Under its executive stock option plan, N Corporation granted options on January 1, 2018, that permit executives to purchase 15 million of the company's $1 par common shares within the next eight years, but not before December 31, 2020 (the vesting date). The exercise price is the market price of the shares on the date of grant, $18 per share. The fair value of the options, estimated by an appropriate option pricing model, is $4 per option. No forfeitures are anticipated.
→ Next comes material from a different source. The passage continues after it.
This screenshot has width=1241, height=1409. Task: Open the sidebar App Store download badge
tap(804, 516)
Ignoring taxes, what is the effect on earnings in the year after the options are granted to executives?

Multiple Choice

$0.

$90 million.

$20 million.

$60 million

part b

When stock is issued in exchange for property, the best evidence of fair value might be any of the following except:

Multiple Choice

The price of the stock quoted on the stock exchange.
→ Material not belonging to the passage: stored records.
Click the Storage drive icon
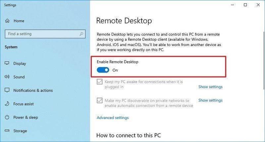Viewport: 265px width, 142px height. point(7,131)
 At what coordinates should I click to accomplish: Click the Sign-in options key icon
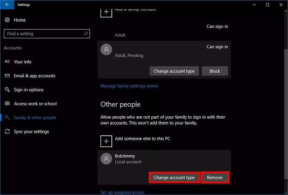(7, 90)
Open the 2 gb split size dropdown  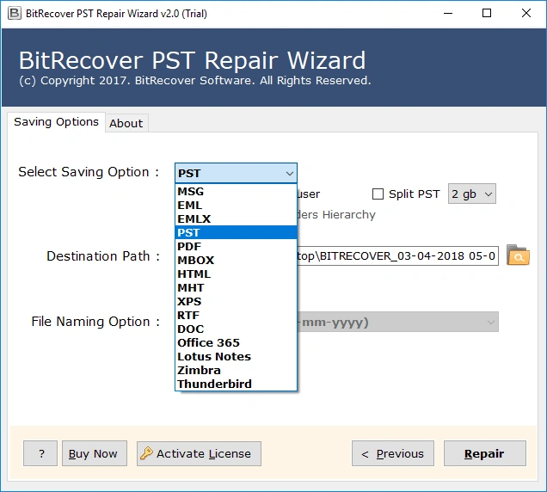click(471, 194)
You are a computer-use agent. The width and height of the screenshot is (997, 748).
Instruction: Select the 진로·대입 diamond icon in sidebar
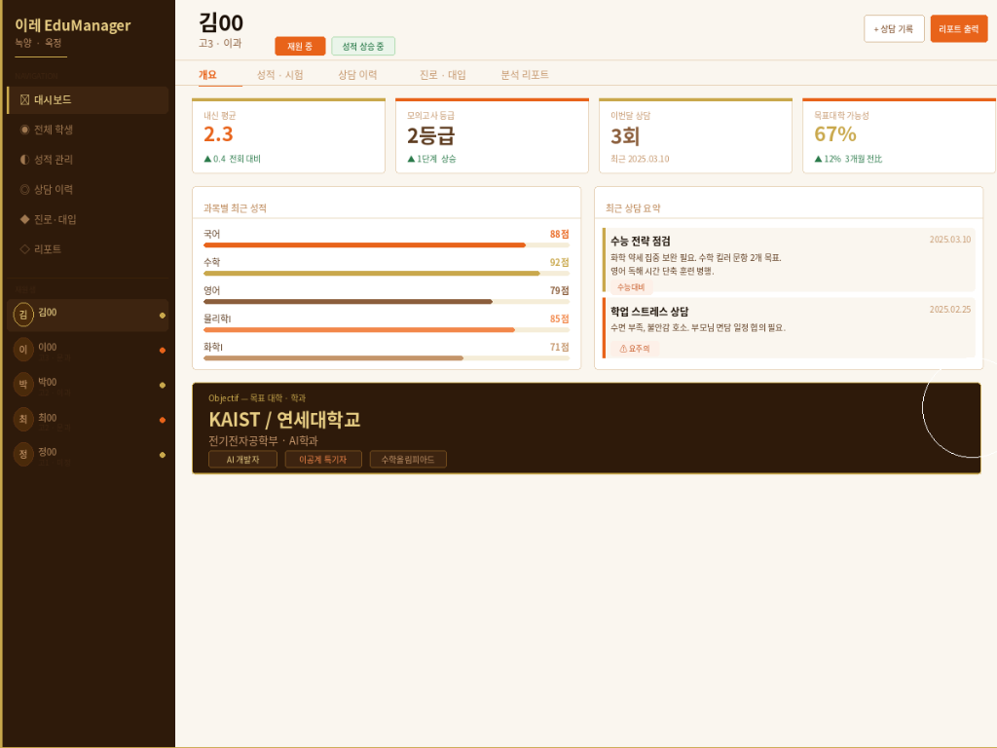pos(25,219)
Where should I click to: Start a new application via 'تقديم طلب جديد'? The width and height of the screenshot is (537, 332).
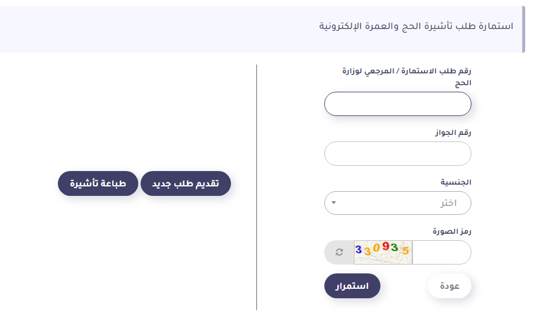(x=185, y=183)
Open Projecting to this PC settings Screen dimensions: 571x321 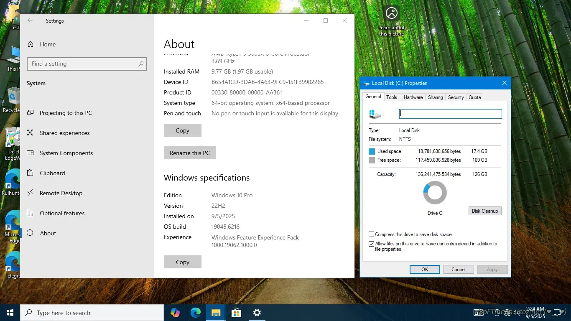(65, 113)
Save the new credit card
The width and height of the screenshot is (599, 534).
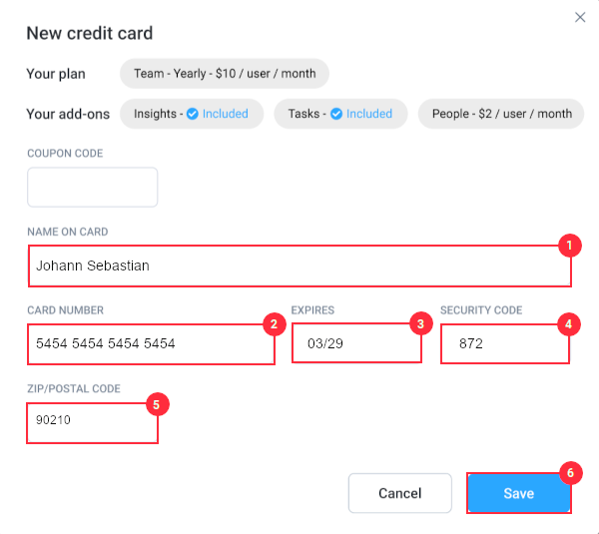click(x=519, y=493)
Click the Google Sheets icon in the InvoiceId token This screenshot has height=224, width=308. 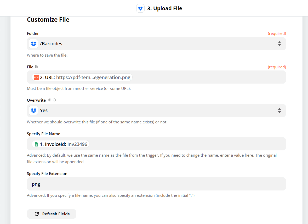tap(36, 144)
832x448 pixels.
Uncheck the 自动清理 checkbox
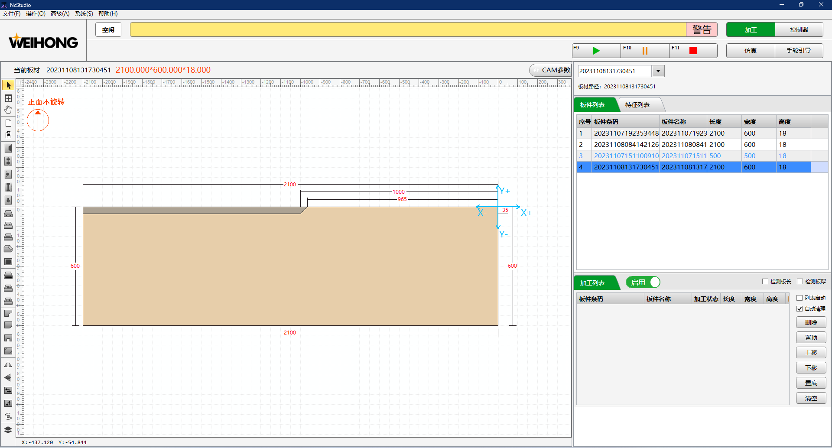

The appraised value of the property received.

The average book value of outstanding stock.

The selling price of the stock in a recent transaction.

Part c

Under IFRS, a deferred tax asset for stock options:

Multiple Choice

Isn't created if the award is "in the money;" that is, it has intrinsic value.

Is the portion of the options' intrinsic value earned to date times the tax rate.
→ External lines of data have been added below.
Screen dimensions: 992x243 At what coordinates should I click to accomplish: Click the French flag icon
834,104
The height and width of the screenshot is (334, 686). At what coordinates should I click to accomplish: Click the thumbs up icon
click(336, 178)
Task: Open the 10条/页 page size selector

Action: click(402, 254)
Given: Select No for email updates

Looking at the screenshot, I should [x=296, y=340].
Is the tax rate times the amount of compensation.

Is created for the cumulative amount of the fair value of the options the company has recorded for compensation expense.

Solutions

Expert Solution

Part a

Granted options =15 million

Price per option = $4

Total option expense in 3 years =15*4= 60 million

Effect on earnings in the year after the options are granted to executives =60 million/3 =20 million

Part b

Whenever stock is issued in exchange of property then fair value can be fair value of stock hence it can be value on stock market, fair value of property received hence it can be The appraised value of the property received and last selling price of stock. However it cannot be The average book value of outstanding stock because it does not denotes the fair value of stock. Hence the right answer of this question is,

The appraised value of the property received.

PArt c

Under IFRS, a DTA is cannot be created until that asset is in money hence this option is wrong

a DTA for stock options Is created for the cumulative amount of the fair value of the options the company has recorded for compensation expense as per US GAPP not as per IFRS. hence this option is wrong

Under IFRS, a DTA for stock options Is date times the tax rate hence it is not the tax rate times the amount of compensation. hence this option is wrong

Under IFRS, a DTA for stock options Is the portion of the options' intrinsic value earned to date times the tax rate. Hence this is correct option.